TASK TO CARRY OUT:
Begin at the top of the following data. Copy each line exactly until you have copied the line containing "You are a GUI".

EXCERPTED DATA:
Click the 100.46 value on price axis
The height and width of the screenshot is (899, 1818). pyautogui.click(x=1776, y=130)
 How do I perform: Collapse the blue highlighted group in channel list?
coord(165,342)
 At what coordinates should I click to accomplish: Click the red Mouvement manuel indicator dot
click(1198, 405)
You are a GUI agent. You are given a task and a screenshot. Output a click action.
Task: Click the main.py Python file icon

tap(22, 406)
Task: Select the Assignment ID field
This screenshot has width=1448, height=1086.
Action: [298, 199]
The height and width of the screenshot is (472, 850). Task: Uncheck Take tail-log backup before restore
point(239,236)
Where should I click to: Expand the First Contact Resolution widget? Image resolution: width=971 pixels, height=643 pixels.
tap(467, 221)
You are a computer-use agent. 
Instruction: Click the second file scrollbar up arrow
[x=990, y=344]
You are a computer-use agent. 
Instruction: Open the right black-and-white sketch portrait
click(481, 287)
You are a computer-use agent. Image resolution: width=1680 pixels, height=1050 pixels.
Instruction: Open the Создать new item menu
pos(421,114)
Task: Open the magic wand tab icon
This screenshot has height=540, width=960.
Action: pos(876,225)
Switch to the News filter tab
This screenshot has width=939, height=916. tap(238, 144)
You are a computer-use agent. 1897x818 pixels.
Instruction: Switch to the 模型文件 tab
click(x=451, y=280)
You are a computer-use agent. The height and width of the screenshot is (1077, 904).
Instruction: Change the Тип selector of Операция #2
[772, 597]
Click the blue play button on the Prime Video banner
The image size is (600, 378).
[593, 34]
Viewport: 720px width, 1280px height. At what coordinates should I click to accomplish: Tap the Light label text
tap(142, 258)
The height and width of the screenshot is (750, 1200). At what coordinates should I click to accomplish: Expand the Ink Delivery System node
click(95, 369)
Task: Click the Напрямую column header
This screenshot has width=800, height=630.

WRITTEN REPLY:
Click the 100.46 value on price axis
The height and width of the screenshot is (899, 1818). pyautogui.click(x=1776, y=130)
 How do I perform: Collapse the blue highlighted group in channel list?
coord(165,342)
 At what coordinates should I click to accomplish: Click the red Mouvement manuel indicator dot
click(1198, 405)
You are a GUI agent. You are given a task and a screenshot. Output a click action.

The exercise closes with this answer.